Seeing as you have refused to address my breakdown of Frum's essay, I do not see how you can legitimately make that claim.
Since you didn't get the point in my last reply, I'll try again. You haven't demonstrated, nor have you convinced me, that David Frum was using guilt by association to wrongly attack this group of antiwar conservatives.
And since you evidently did not read my previous post, I'll note that I did indeed demonstrate in an extensively quoted breakdown of the article that Frum was using guilt-by-association in post #27. You have yet to address or even acknowledge that post's contents. As for not convincing you, I do not see how you can legitimately cite me for that considering that you yourself stated in post #47 "Needless to say, no effort on your part will convince me otherwise."
You've offered no significant facts to support your contentions.
That is simply not so. I quoted Frum's article extensively to demonstrate my point back in #27. You are free to continue ignoring that post, but lying about it not being there will not make it go away.
As I've already said, these men have much in common on a political level. Guilt by association remains a weak argument on your part. There has been no "smear tactic", "gratuitous attacks", and "intellectually fraudulent smears" by Frum on anyone. You just don't get it.
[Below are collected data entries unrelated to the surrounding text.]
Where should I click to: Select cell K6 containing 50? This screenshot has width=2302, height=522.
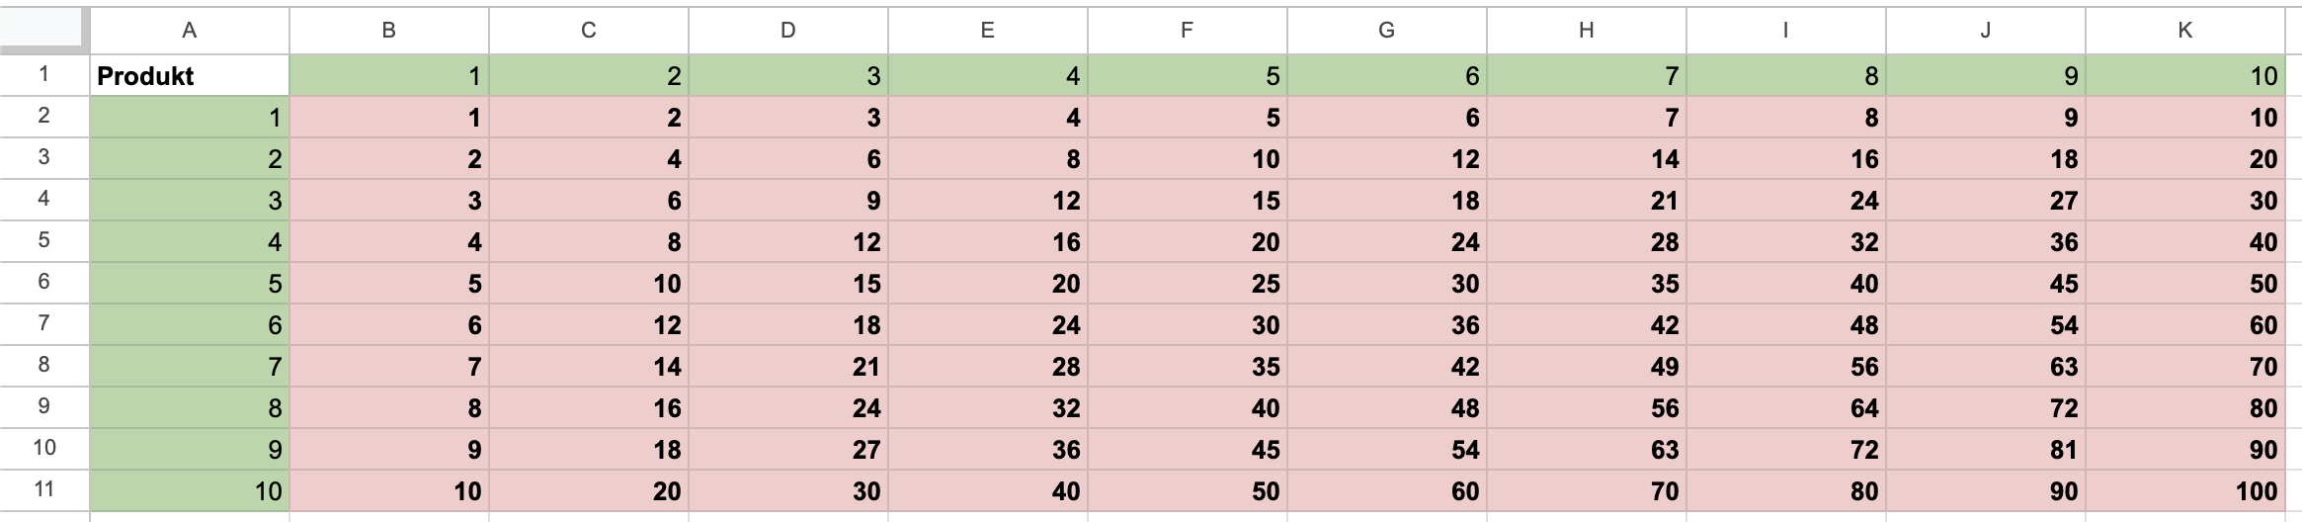pos(2184,284)
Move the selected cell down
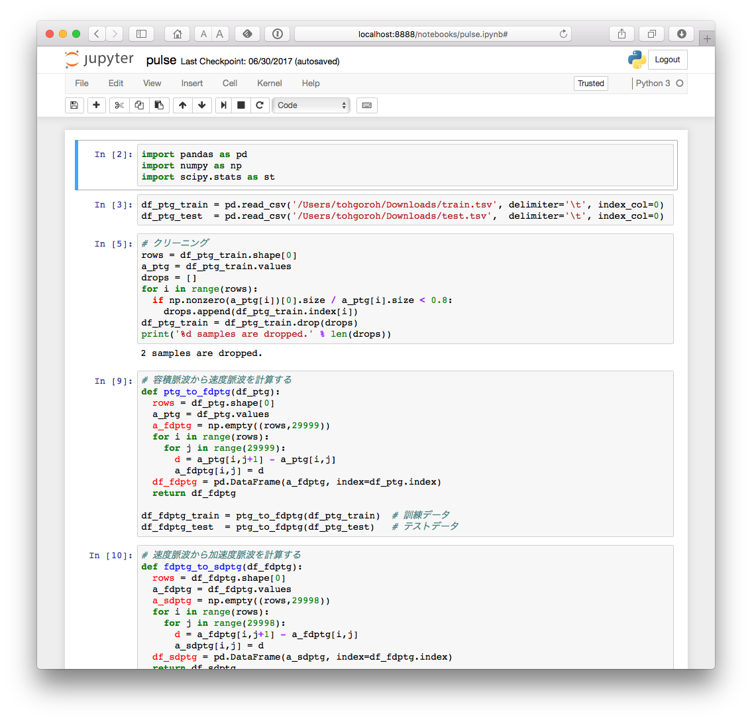This screenshot has width=752, height=722. [x=202, y=105]
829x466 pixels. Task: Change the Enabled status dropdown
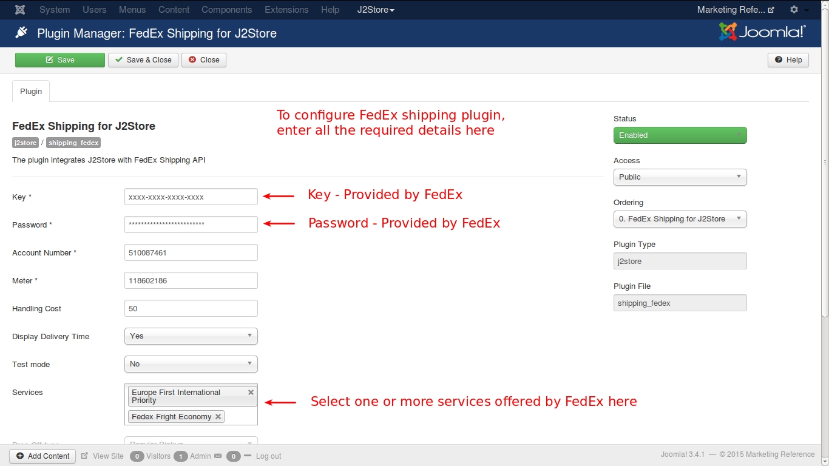(x=680, y=135)
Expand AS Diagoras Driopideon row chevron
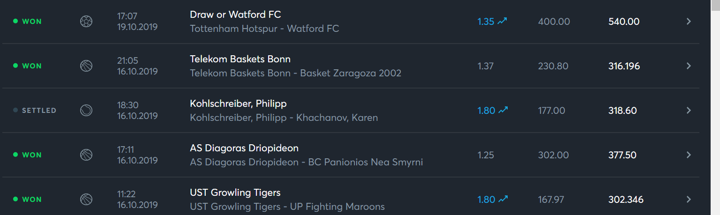 pos(689,155)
Frum spoke the truth.
You may shout all that in repetition to your heart's content, but it no more makes it correct than flapping your arms will make you fly. The fact is, Frum DID use guilt by association as the central feature of his essay. It is pervasive throughout the essay, as I demonstrated by quoting him back in post #27. It is also a matter of fact that, by using guilt by associations at the heart of his essay, Frum engaged in an intellectually dishonest and argumentatively weak form of attack.
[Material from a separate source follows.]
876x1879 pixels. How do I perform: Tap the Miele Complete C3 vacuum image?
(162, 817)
Again, if Frum wants to use the label "paleo" to get his point across there is absolutely nothing wrong with that.
There is when he uses it to describe people who are not "paleos," or when he uses it to paint people with racism based on the anti-semitic quotes of a few fringer extremists. Frum did both of those things and you could see it quoted in post #27 if you were honest enough to open your eyes for a moment.
By all accounts, Bob Novak, Pat Buchanan and Joe Sobran are all paleo conservatives.
I'm sure that would come as news to Bob Novak! It would probably come as news as well to several from the Lew Rockwell crowd who were also labelled "paleos" even though they are, by their own admission, libertarians.
You don't hide your dislike for David Frum
You are correct about that! I find him to be an intellectually weak and self-absorbed writer. This latest charade only demonstrates it further.
The man has a talent with words
He's penned a single soundbyte that any one of us could have dreamed up. It worked as a soundbyte and was a good soundbyte at that. But it was still a soundbyte and his contribution to writing it no more makes him a Shakespeare than this thread makes you or me a Chaucer.
Frum speaks the truth. I've got to say it again.
Since convincing yourself of his truthfulness in the face of all factual evidence seems to be your game, I suppose you do have to keep telling yourself that.
Btw, you never laid a glove on Frum.
You keep telling yourself that. In the meantime, the arguments you refuse to even read indicate beyond dispute that Frum's smear piece is an intellectually fraudulent waste of paper. You are perfectly free to live in a deluded reality where up is down and black is white, and for all I care you can preserve that reality for yourself by reaffirming its "existence" by repetition of statements such as that. But back here in the real world, Frum has been torn apart by honest conservatives of all types and will continue to be torn apart by honest conservatives of all types. He will continue to be torn apart because his arguments ingulge in fraud.
Your tit for tat debating style is over the top and boring. And your ignorance of American politcs is asounding.
Carry on.
"Needless to say, no effort on your part will convince me otherwise."
Until then, STFU!
No you won't. You've already stated that you are impervious to any ammount of fact that shows you or Frum to be in the wrong:
"Needless to say, no effort on your part will convince me otherwise."